Artikel  |  Diposting oleh: Admin | Senin, 19 Juni 2023       |   9444

Saat ini angka yang tertulis pada uang pecahan rupiah (nilai nominal rupiah) terlalu banyak dibandingkan dengan mata uang di banyak negara lain. Pemerintah dan Bank Indonesia merasa perlu untuk melakukan penyederhanaan yang disebut redenominasi. Menurut definisi pada KBBI, redenominasi adalah penyederhanaan nilai mata uang rupiah tanpa mengubah nilai tukarnya. Pemerintah pernah melakukan redenominasi rupiah pada tahun 1965 di mana nilai nominal rupiah disederhanakan dengan menghilangkan tiga angka 0. Misalnya Rp1.000 disederhanakan menjadi Rp1.
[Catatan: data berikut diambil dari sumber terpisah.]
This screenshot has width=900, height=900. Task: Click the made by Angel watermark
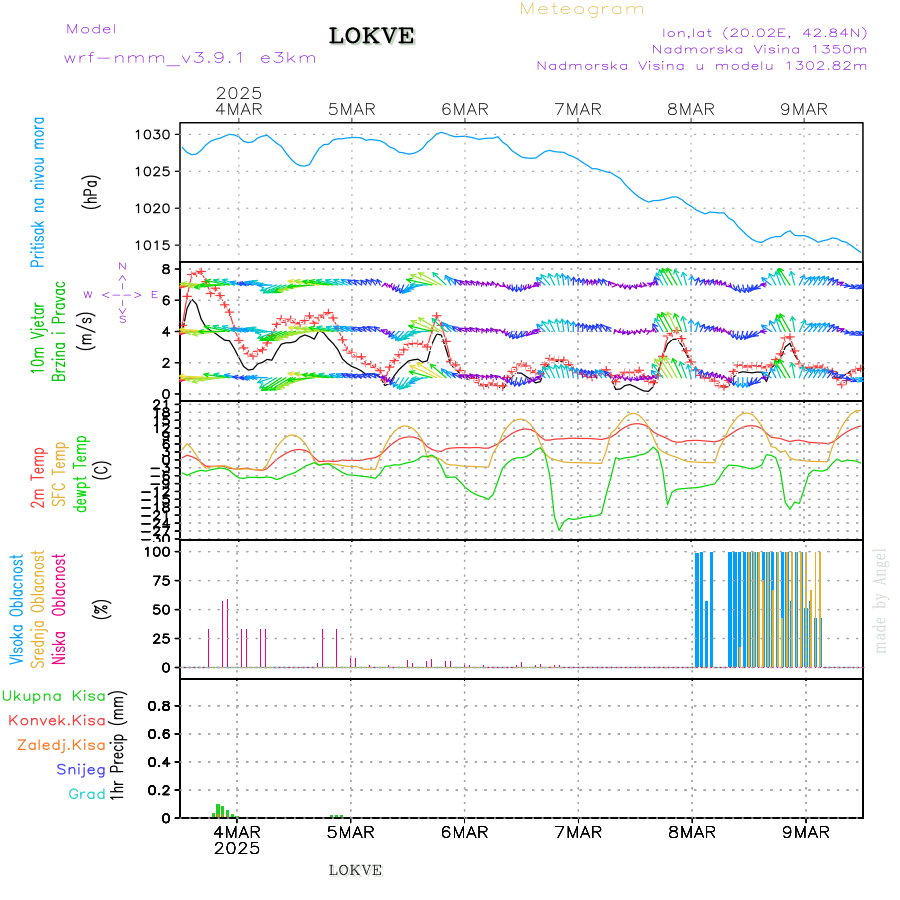(881, 600)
Baik tidaknya nilai uang tidak ditentukan oleh nilai nominalnya, tetapi oleh kemampuan uang tersebut dapat ditukar dengan barang/jasa (daya beli uang). Redenominasi rupiah tidak mengurangi daya beli rupiah, karena hanya penyederhanaan penulisan nilai nominal rupiah saja. Misalnya Rp1.000 uang lama disederhanakan menjadi Rp1 uang baru. Jadi uang baru Rp1 dapat digunakan untuk membeli barang/jasa yang harganya Rp1.000 sebelum redenominasi.
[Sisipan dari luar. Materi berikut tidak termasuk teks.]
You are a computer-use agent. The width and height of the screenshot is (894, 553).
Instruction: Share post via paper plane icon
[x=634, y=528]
Tahun 2017 pemerintah memunculkan kembali rencana redenominasi rupiah. Bahkan pemerintah menargetkan redenominasi rupiah akan mulai dilaksanakan pada 1 Januari 2020. Namun target tersebut tidak dapat terealisir dan bahkan hingga saat ini pembicaraan tentang redenominasi rupiah pun meredup kembali. Pro dan kontra terhadap suatu kebijakan pemerintah adalah sesuatu hal yang lumrah, karena setiap kebijakan pasti akan berdampak positif dan negatif. Nilai nominal rupiah saat ini sudah terlalu tinggi. Sebaiknya redenominasi rupiah segera dilaksanakan. Jangan sampai nasib rupiah akan sama dengan dolar Zimbabwe yang memiliki nilai nominal tinggi, namun daya beli yang rendah. Pemerintah, Bank Indonesia, dan DPR RI duduk bersama membicarakan kapan mulai dilaksanakan redenominasi rupiah dan bagaimana mekanismenya. Kemudian lakukan sosialisasi secara baik agar dampak negatif dari redenominasi rupiah tersebut dapat diminimalisir atau bahkan dieliminir.

 

Drs, Algifari, M.Si.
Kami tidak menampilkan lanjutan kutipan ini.